*** Supplied entries Section Begins ***

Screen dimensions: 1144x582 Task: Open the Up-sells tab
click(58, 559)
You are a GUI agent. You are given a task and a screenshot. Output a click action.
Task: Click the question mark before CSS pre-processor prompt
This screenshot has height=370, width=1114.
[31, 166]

*** Supplied entries Section Ends ***

Assignment | Give the records back in full, word for word.

Answer below |
Screen dimensions: 1144x582 Task: Open the Up-sells tab
click(58, 559)
You are a GUI agent. You are given a task and a screenshot. Output a click action.
Task: Click the question mark before CSS pre-processor prompt
This screenshot has height=370, width=1114.
[31, 166]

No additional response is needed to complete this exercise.